SCENES of British industrial life spanning three centuries are on show in a new exhibition curated by University of Bolton lecturer, Ian Beesley.

The internationally acclaimed artist and photographer has produced "Grafters: Industrial society in image and word", for The People's History Museum in Manchester".

Selected from important photographic archives across the North of England, the retrospective will run at the museum in Spinningfields from February 6 until August 14.

Grafters depicts the role of industrial workers and how they change from objects to subjects; from figures to represent units of scale to the heroes of the photograph.

Workers became the photographers themselves, directing and shooting pictures of their own lives, seen through their own lens.

To accompany the exhibition’s images writer, poet and broadcaster Ian McMillan has created a series of new poems giving a voice for the unknown people featured in the photographs as they go about their daily work.

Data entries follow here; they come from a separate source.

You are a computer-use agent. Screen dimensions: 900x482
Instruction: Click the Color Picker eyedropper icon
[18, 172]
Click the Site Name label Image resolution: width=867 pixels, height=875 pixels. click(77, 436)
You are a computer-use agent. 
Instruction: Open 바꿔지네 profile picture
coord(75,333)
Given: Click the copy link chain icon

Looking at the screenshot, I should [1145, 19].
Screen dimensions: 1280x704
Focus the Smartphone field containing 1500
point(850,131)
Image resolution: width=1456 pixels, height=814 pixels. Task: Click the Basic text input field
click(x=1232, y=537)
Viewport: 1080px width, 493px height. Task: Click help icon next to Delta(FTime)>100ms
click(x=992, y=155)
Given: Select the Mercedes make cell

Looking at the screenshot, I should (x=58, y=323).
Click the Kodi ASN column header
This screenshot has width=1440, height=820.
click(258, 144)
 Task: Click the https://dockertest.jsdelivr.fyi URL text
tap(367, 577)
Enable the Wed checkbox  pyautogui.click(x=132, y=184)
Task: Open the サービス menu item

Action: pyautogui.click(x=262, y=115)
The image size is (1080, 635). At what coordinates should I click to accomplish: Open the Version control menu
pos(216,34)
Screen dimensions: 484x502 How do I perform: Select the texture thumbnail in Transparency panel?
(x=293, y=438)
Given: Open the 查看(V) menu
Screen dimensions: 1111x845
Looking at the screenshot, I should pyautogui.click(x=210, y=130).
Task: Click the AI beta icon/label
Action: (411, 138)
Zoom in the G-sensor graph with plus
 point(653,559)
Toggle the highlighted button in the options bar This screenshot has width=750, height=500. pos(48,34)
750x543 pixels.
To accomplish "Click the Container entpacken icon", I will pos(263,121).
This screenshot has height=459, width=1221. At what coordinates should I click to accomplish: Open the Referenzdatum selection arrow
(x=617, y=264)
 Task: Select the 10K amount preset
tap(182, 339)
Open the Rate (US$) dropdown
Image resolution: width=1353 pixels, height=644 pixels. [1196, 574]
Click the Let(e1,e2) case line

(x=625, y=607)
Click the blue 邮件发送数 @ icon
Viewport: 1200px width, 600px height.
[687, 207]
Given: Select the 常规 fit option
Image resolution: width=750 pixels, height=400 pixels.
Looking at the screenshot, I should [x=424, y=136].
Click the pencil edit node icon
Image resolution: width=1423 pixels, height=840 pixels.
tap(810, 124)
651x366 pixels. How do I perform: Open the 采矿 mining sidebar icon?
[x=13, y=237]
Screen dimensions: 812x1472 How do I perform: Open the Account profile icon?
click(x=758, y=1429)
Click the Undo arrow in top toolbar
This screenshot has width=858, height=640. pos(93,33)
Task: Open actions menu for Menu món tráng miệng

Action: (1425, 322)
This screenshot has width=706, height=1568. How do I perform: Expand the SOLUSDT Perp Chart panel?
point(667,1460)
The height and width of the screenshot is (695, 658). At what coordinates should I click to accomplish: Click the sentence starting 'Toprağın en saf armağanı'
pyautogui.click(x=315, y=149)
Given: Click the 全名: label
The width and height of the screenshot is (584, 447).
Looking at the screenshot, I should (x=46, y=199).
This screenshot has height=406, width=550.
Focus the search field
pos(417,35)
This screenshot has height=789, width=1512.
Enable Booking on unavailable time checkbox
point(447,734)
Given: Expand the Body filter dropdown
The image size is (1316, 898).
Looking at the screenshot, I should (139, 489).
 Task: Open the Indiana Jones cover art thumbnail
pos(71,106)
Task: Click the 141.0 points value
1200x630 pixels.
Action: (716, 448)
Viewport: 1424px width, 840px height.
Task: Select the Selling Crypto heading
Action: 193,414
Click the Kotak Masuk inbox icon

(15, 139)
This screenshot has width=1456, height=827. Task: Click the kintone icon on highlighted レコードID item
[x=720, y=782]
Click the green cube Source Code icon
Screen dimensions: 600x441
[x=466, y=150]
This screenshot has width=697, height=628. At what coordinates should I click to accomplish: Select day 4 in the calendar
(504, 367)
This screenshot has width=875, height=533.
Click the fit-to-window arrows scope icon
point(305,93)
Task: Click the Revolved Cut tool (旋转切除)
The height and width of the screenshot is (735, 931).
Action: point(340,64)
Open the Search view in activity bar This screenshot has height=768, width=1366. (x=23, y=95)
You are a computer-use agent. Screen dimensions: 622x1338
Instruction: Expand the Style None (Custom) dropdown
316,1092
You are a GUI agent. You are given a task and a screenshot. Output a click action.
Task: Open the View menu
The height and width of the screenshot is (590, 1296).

Mr Beesley, who worked in a mill, a foundry and eventually a sewage works during the early 1970s said: "I became aware that the majority of contemporary and historical photographs of industry I saw bore little or no resemblance to my experience of industry.

"Photography is a product of the industrial revolution, and so one would expect that photography would have a very close relationship with the representation of industrial society, unfortunately this does not seem to be the case."

Award-winning photographer Mr Beesley has received an Honorary Fellowship Royal Photographic Society.

"Grafters is an attempt to understand the history and development of this troubled relationship, from its beginnings in the 1840s through to the present day."

The museum says that visitors will witness how the working classes went from objects in photos, to heroic representations of industry and finally to photographers themselves with the exhibition highlighting unseen images from important photographic collections.